Rescuers in Japan worked around the clock Tuesday in an increasingly desperate search for survivors of a powerful weekend typhoon that killed more than 70 people and caused widespread destruction.
Hagibis slammed into Japan on Saturday, unleashing fierce winds and unprecedented rain that triggered landslides and caused dozens of rivers to burst their banks.
By late Tuesday, public broadcaster NHK put the toll at 74, with around a dozen people missing. The government's tally was lower, but it said it was still updating information.
Prime Minister Shinzo Abe said there was no plan to slow rescue operations that involved around 110,000 police, coast guard, firefighters and military troops.

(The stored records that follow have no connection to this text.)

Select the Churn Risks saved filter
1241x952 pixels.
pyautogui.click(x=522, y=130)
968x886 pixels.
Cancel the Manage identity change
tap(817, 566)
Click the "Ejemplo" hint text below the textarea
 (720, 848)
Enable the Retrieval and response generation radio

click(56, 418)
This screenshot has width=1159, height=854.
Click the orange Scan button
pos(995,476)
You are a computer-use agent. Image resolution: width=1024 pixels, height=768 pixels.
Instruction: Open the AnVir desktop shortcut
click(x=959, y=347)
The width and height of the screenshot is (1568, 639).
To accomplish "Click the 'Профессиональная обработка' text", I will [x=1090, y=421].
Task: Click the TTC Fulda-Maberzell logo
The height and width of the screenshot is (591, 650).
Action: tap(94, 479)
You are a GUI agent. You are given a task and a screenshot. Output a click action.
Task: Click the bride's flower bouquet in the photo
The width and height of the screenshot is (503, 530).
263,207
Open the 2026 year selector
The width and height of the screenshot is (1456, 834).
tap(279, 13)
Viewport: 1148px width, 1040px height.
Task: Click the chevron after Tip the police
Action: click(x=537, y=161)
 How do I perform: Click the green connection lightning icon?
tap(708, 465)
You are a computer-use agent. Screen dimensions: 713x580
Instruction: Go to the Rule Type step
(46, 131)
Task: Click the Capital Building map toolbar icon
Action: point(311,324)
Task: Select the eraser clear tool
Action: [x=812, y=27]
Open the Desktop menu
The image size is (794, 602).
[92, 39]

"Rescue work and searches for the missing are continuing around the clock," Abe told parliament.
"Where rivers flooded, work is ongoing to fix spots where banks broke, and water is being pumped out where floods occurred."
His office said more than 3,000 people were rescued in the wake of the disaster, which affected 36 of the country's 47 prefectures.
The defence ministry has called up several hundred reserve troops -- in addition to active duty soldiers -- for the first time since a 2011 earthquake and tsunami.
Emperor Naruhito and Empress Masako were "deeply grieving for so many people affected", an Imperial Household Agency official said.
The royal couple "expressed their sincere condolences for those who lost their lives... and heartily hope that those who are unaccounted for will be found as soon as possible," the official said.
Despite the scale of the disaster, the government has no plan to delay a palace ceremony and parade to celebrate Naruhito's enthronement on October 22.
- Thousands without power, water -
Hagibis crashed into land with gusts up to 216 kilometres (134 miles) per hour, but it was the storm's heavy rain that caused the most damage.
Deaths were reported across many prefectures and included a man whose apartment was flooded, a municipal worker whose car was caught in rising waters and at least seven crew aboard a cargo ship that sank in Tokyo bay on Saturday night.
By Tuesday evening, some 24,000 households were still without power, and 128,000 homes had no water.
Tens of thousands of people were in government shelters, with many unsure when they would be able to return home.
"My frightened daughter can't stop shaking. We want to go home quickly," Rie Nishioka, 39, told Kyodo News agency in Miyagi prefecture.
Abe promised action on Tuesday after reports of two homeless men being denied access to a shelter in eastern Tokyo.
"Shelters are supposed to be set up for the purpose of protecting lives of affected people," the prime minister said.
- Government pledges aid -
The government pledged financial support to affected regions without specifying how much aid it would set aside.
"Support for the victims of the disaster is an urgent task," Abe said.
"There are concerns that the impact on daily life and economic activities may be long-lasting."
Another area affected by the storm was Fukushima, where several bags containing soil and plants collected during nuclear decontamination efforts were washed away.
"Ten bags out of 2,667 were swept into a river during the typhoon, but six of them were recovered yesterday," environment ministry official Keisuke Takagi told AFP, adding that the remaining four bags had been found and would be collected soon.
"Residents must be worried about the environment, but there are no reports that the bags were broken, so there will be nothing to worry about once they have been recovered safely," he said.
By Tuesday, transport was largely back to normal, though some flights were cancelled and train services partially disrupted where tracks or train stock were damaged by the storm.
The typhoon also caused disruption to sporting events, delaying Japanese Grand Prix qualifiers and forcing Rugby World Cup organisers to cancel three matches.
A crunch fixture pitting the hosts against Scotland went ahead on Sunday night, with Japan winning its first-ever quarter final spot.